---------- Texto fornecido ----------

Fale Com Ela (Hable con Ella – 2002)
O enfermeiro Benigno (Javier Cámara) se apaixona por uma aluna de academia de balé, Alicia (Leonor Watling). Quando ela sofre um acidente, Benigno acaba se tornando seu enfermeiro. No hospital, ele conhece Marco (Darío Grandinetti), que também está cuidando da mulher que ama: a toureira Lydia (Rosario Flores).
Marco é incapaz de identificar no leito do hospital a mulher outrora altiva, corajosa, que desafiava touros. Benigno, apaixonado, só conseguiu estabelecer contato, ainda que unilateral, com a bailarina que admirava da janela, quando se colocou à disposição como seu enfermeiro. Os dois homens, emocionalmente frágeis, devotam suas vidas àquelas mulheres, que representam simbolicamente dois extremos: a maleabilidade da dança e a firmeza da tourada.
O diretor faz uso generoso do melodrama típico de Douglas Sirk, característico em boa parte de sua carreira, enquanto estabelece a necessária conexão humana entre desesperados, leitmotiv visualmente reforçado nos cartazes de “King Kong” e “Metrópolis” perceptíveis nos cenários e, mais especificamente, já nos primeiros minutos, com a apresentação do estilo profundo da coreografia da alemã Pina Bausch.
O toque mais delicado do roteiro, as duas mulheres não entendem que estão sendo cuidadas com tanto carinho. Elas estão desacordadas, mas são os dois que realmente estão em tratamento, a experiência forçada do afeto é a terapia, há um pouco de egoísmo também, elas, na posição inconsciente de vulnerabilidade máxima, preenchem uma espécie de lacuna existencial neles, o comprometimento pleno trabalhado como alegoria no interlúdio sci-fi mudo e em preto e branco do homem que diminui de tamanho, referência à pérola “O Incrível Homem Que Encolheu”, decidindo metaforicamente retornar ao ventre materno, a busca por proteção, conforto.

---------- Dados abaixo ----------

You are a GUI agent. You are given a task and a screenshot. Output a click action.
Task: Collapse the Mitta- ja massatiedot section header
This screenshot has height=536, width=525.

----------

Tarefa proposta
Dê continuidade ao texto sobre o filme "Fale Com Ela", começando logo após a última frase apresentada.

Resposta
Almodóvar consegue algo admirável, fazer o público nutrir empatia por Benigno, apesar dele ter cometido um terrível ato injustificável, fazendo referência ao lindo desfecho do clássico de Carlitos, “Luzes da Cidade” (a presença de Geraldine Chaplin não é coincidência), através da sensibilidade à flor da pele de seu único amigo, Marco, mostrando que todos possuem algo de bom a ensinar. Ele aprendeu a se conectar, escutando os conselhos de Benigno, ao falar com Lydia, projetando na fantasia do diálogo impossível a necessária esperança que opera a transformação interna.
Por outro lado, se a gravidez de Alicia representa o fundo do poço moral e ético para o enfermeiro, reprovável em todos os sentidos, também foi o causador químico do retorno dela à vida normal. Esta ambiguidade celebra a complexidade dos relacionamentos humanos. Do lodo mais espesso, como a cena final evidencia, nasceu a flor mais bonita.
“Fale Com Ela” é um filme maduro, realizado por um cineasta extremamente seguro e profundamente apaixonado por seu trabalho.